Another example comes from early child development. The Harvard Center on the Developing Child is drawing on untapped knowledge from extensive research in developmental psychology, neurobiology, and implementation science. It combines this scientific knowledge with on-the-ground experience, and authentic parent engagement “to drive multiple systems in a coordinated direction (and to) provide a coherent framework for rethinking how different services could be aligned and integrated around shared goals.”

Significant movement is occurring in unexpected places around the question of what should be considered useful and credible evidence. Fewer people and organizations seem stuck in well-worn grooves. MDRC, for example, has just come out with a new paper, “Can Evidence-Based Policy Ameliorate the Nation’s Social Problems?,” in which MDRC President Gordon Berlin and his colleagues propose an updated paradigm. It would go well beyond simple verdicts about whether a program works by valuing evidence about how, for whom, and where an intervention can be effective. In a major departure, the authors support a cycle of continuous systematic learning that would encourage, rather than restrict, adaptation.
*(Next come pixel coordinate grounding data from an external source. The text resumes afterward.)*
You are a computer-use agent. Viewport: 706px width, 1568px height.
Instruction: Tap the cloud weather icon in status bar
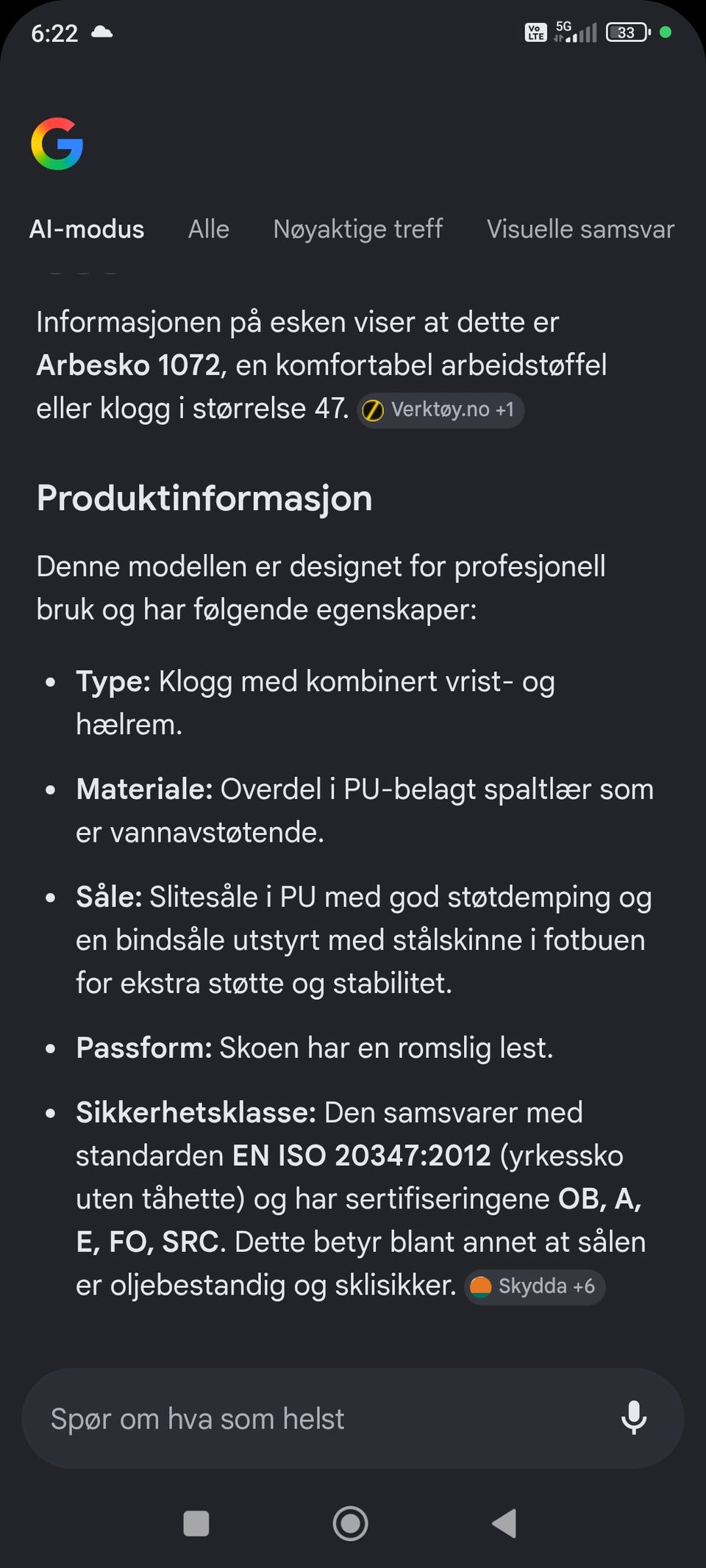(101, 32)
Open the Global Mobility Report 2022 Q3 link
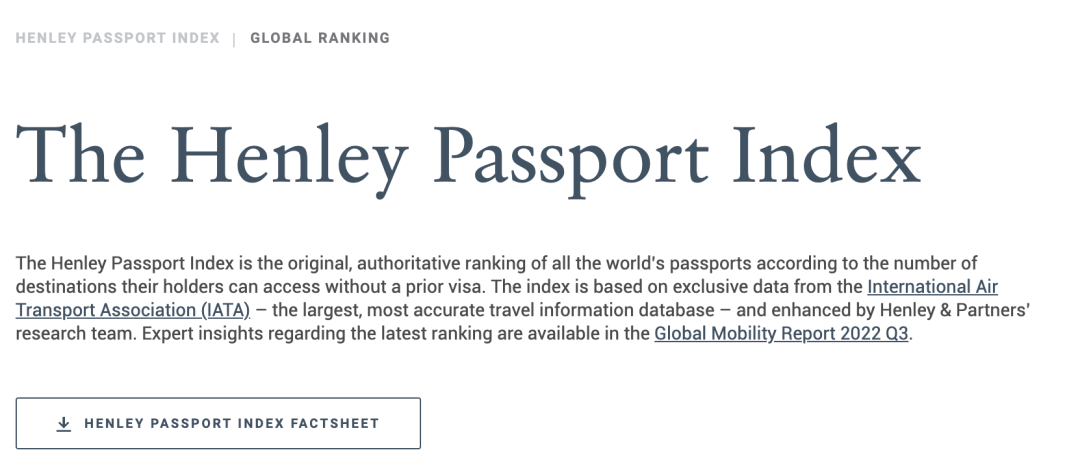 [782, 334]
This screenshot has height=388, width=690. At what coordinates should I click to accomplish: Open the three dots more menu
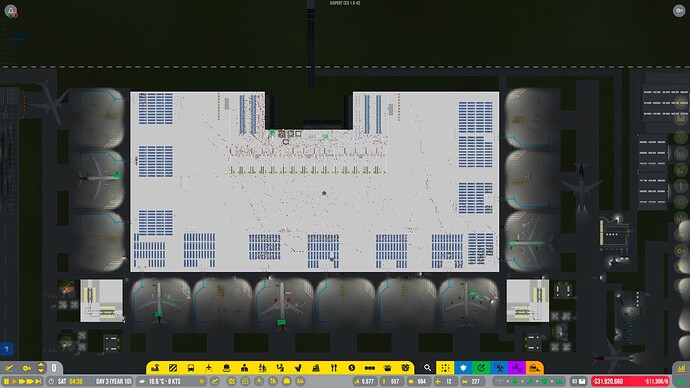[x=370, y=368]
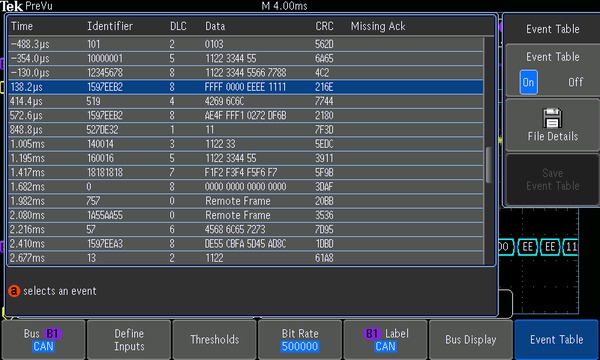
Task: Select the Event Table bottom menu button
Action: point(557,340)
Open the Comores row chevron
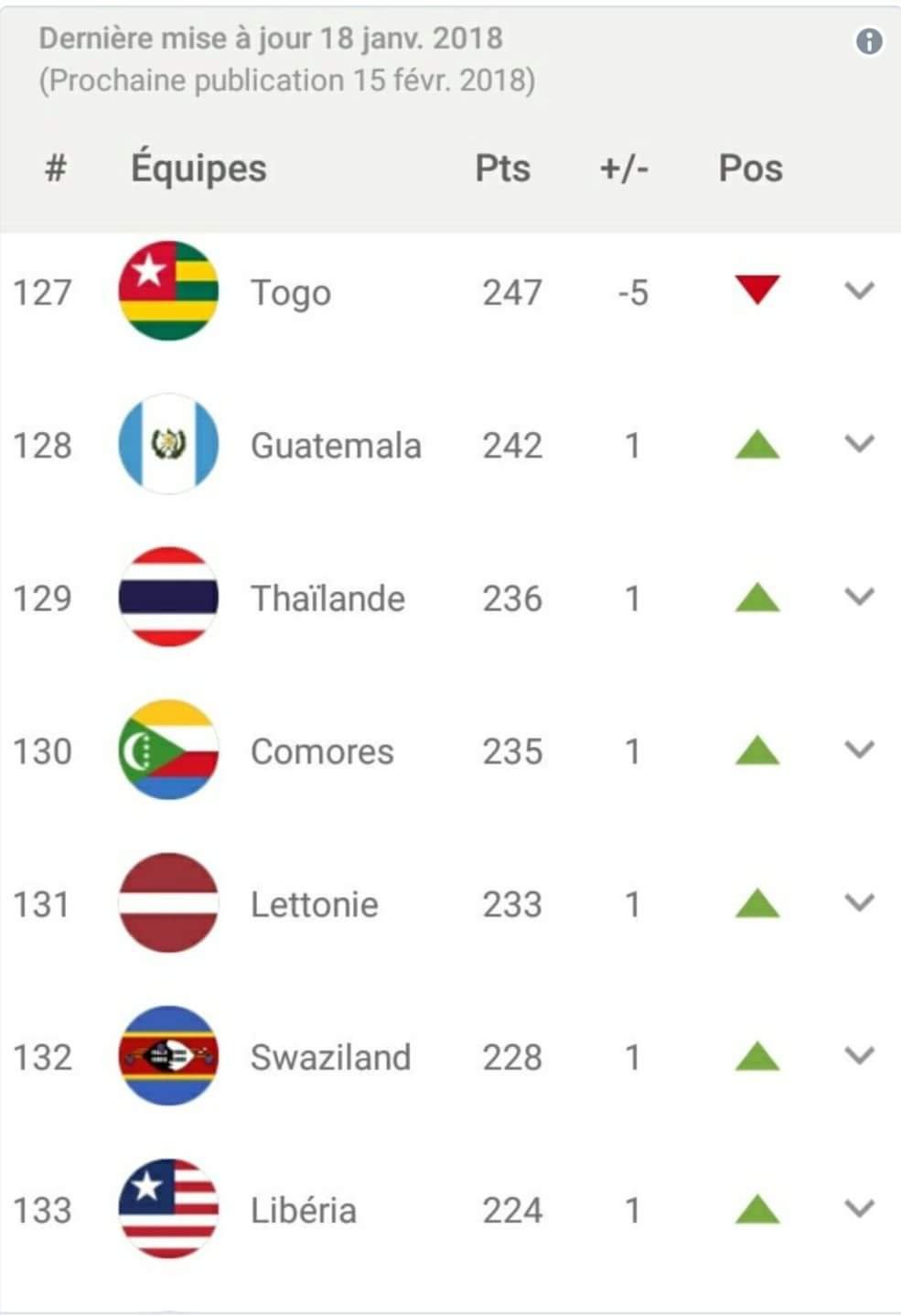The width and height of the screenshot is (901, 1316). point(859,750)
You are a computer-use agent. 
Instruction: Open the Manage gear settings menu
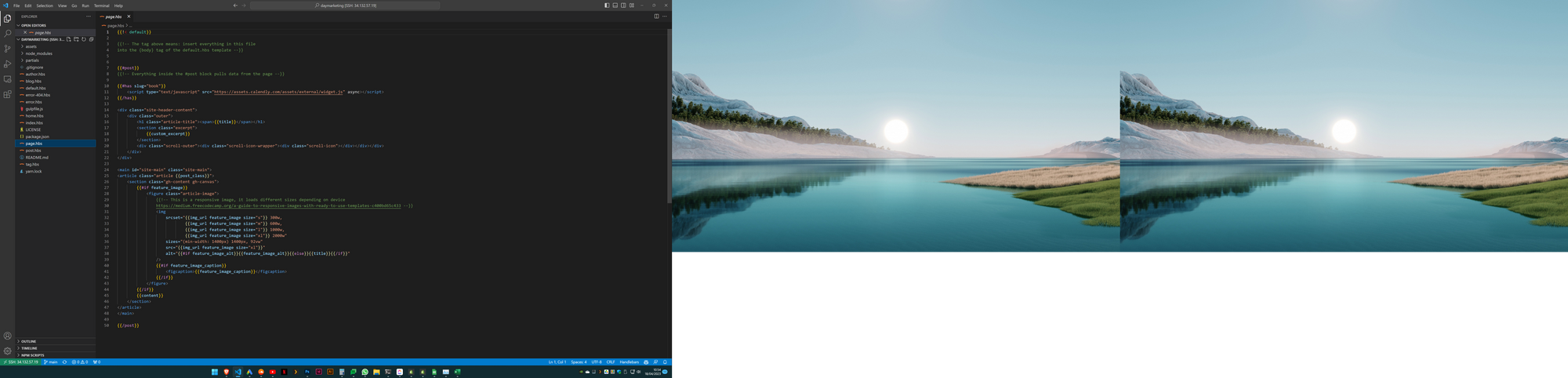pos(8,351)
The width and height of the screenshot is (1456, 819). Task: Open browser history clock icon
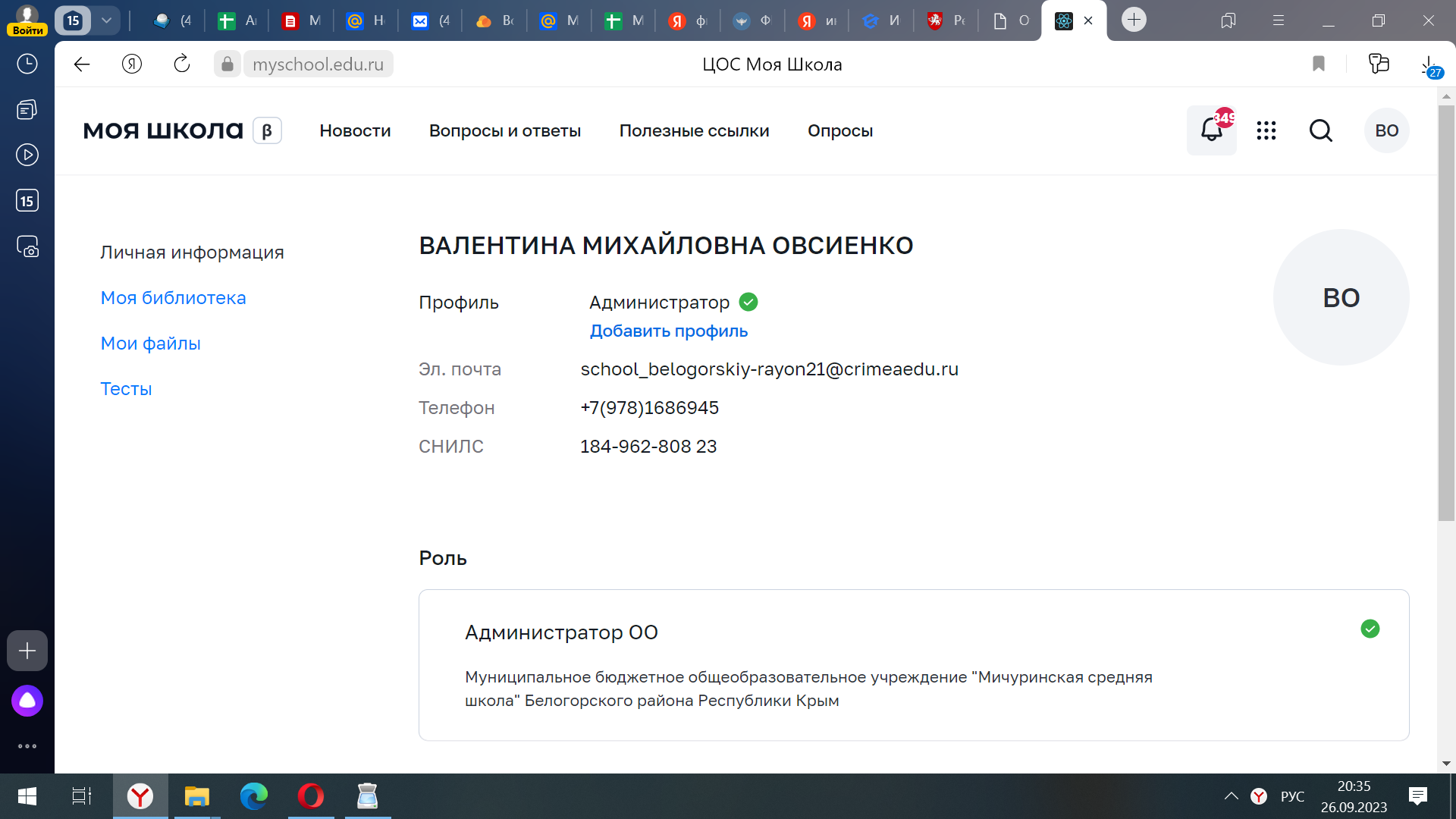click(27, 64)
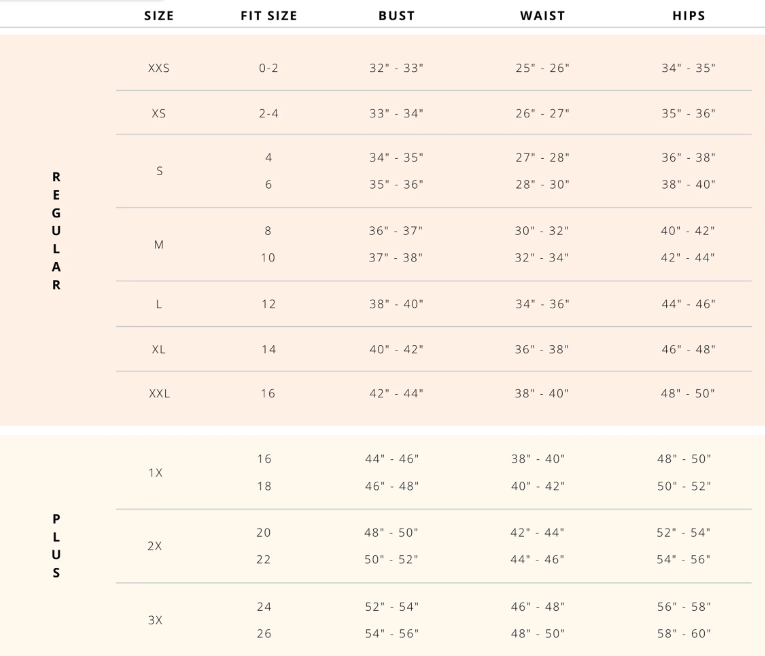Click the XS row waist measurement
Image resolution: width=765 pixels, height=656 pixels.
[542, 113]
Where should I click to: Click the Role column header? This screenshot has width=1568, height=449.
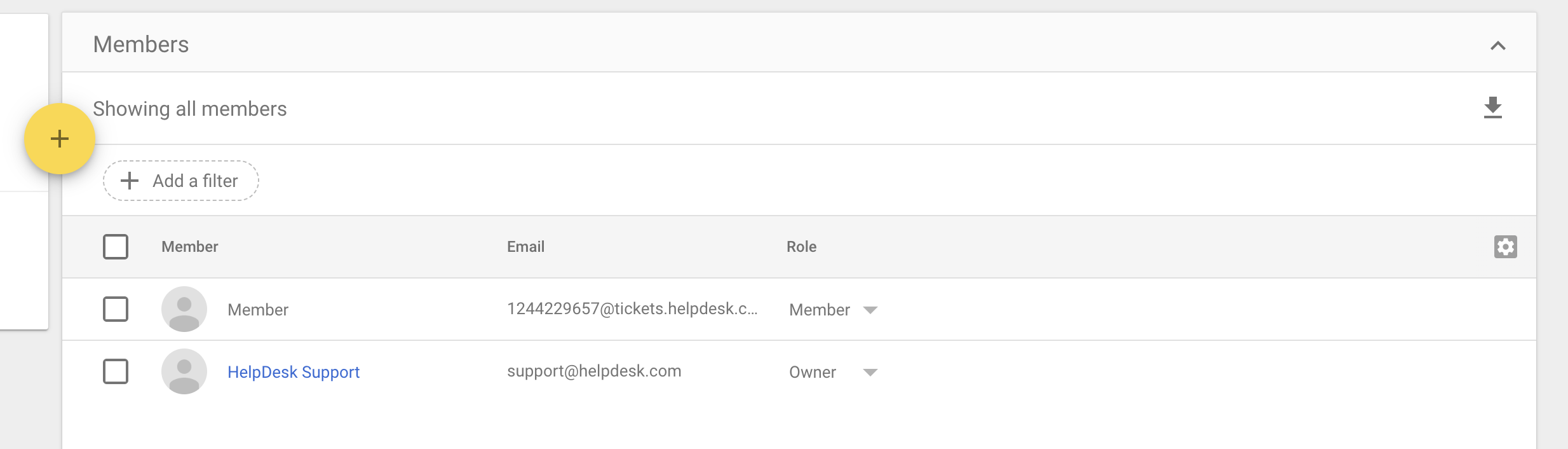pos(801,247)
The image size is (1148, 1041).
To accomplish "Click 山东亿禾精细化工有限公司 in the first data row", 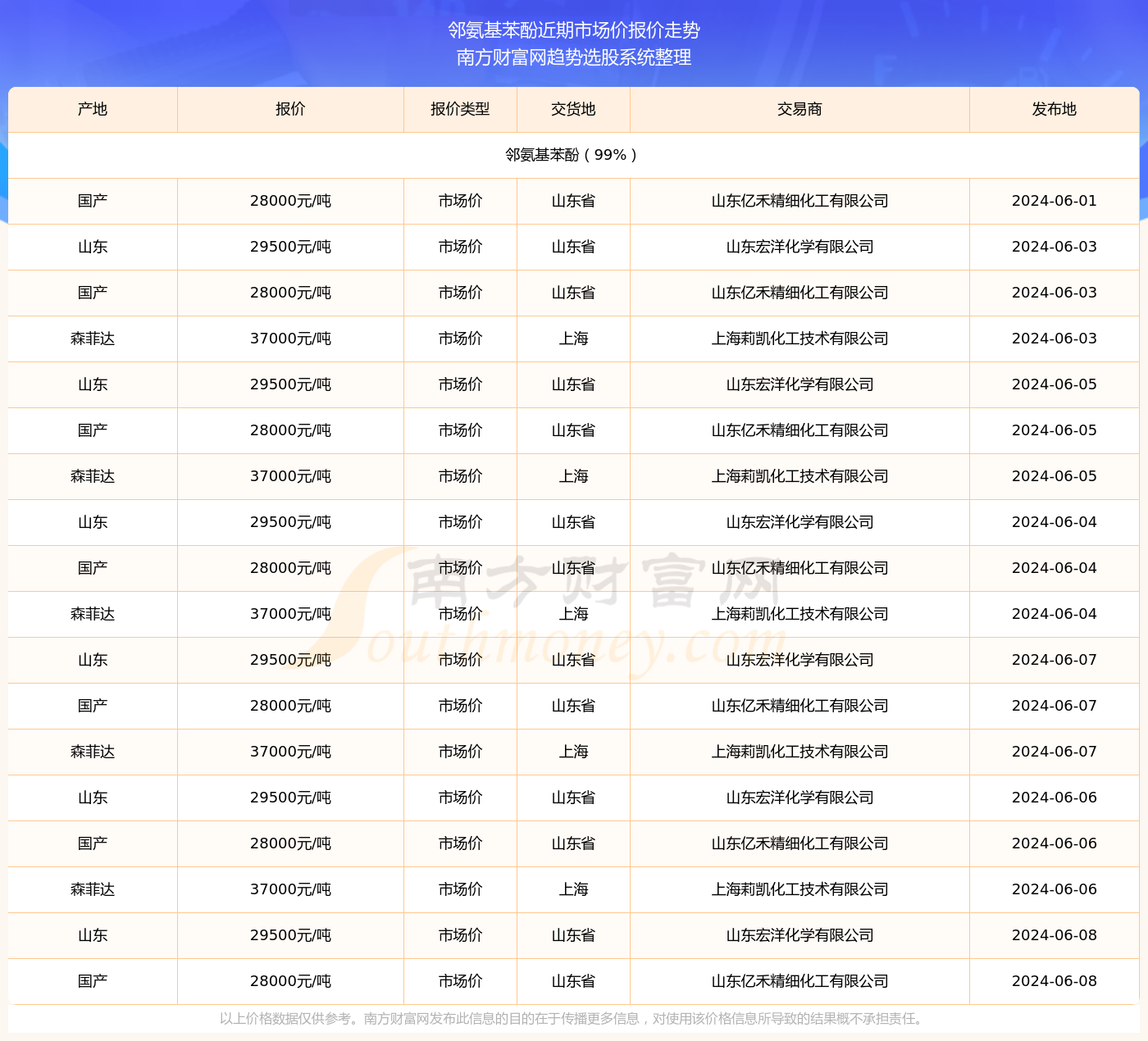I will point(800,201).
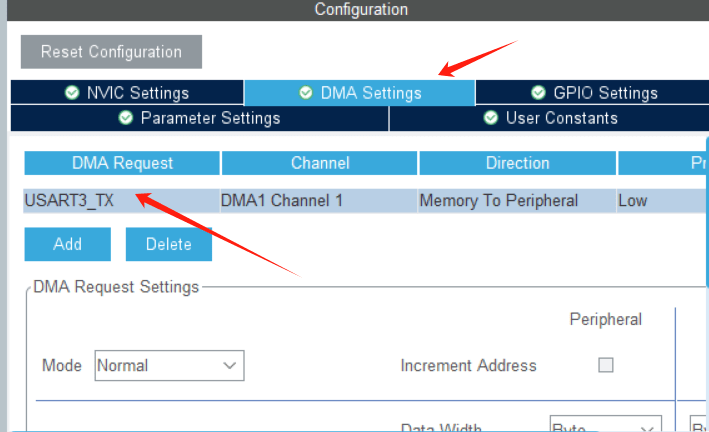This screenshot has width=709, height=432.
Task: Click the DMA Request column header
Action: [122, 163]
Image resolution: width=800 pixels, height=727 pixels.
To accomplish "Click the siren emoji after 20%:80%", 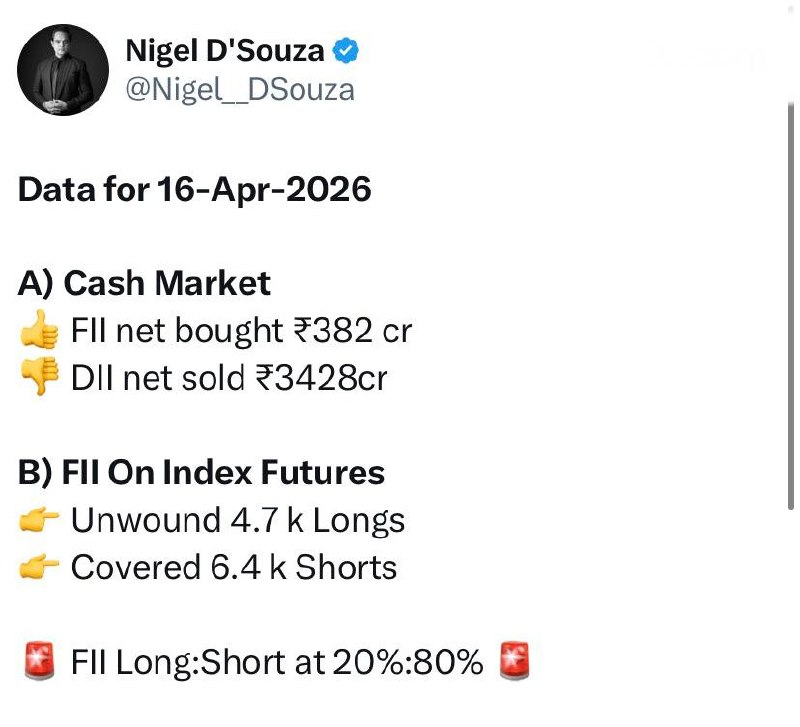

The most persuasive challenge to the contention that “one coin toss at a time” will provide the information we need to accomplish big goals comes from the work of those who are targeting whole populations. Our methods of intervention, for example, have significantly evolved since we learned about the nation’s success in reducing tobacco use. Several thousand controlled trials aimed at this objective through individual behavioral change had only marginal effects. It wasn’t until California and Massachusetts combined changes in systems, government regulation, taxation, and public health messaging that it became clear that the synergy of many components devoted to a defined result was responsible for the doubling—and then tripling—of the annual rate of decline in tobacco consumption. That evidence is prodding many large-scale changemakers to target innovative interventions on reforming whole systems, strengthening and empowering social connections, making neighborhoods safer and more stable, and putting together a range of previously isolated initiatives. If we are to build upon these efforts, we need more than randomized trials.

Surgeon and health reform guru Atul Gawande notes that “[m]aking systems work—whether in education, health care, climate change, making a pathway out of poverty—is the great task of our generation.” Surely that means we must supplement the carefully controlled, after-the-fact program evaluations of randomistas with an expanded toolkit containing many different methods of generating evidence to improve lives.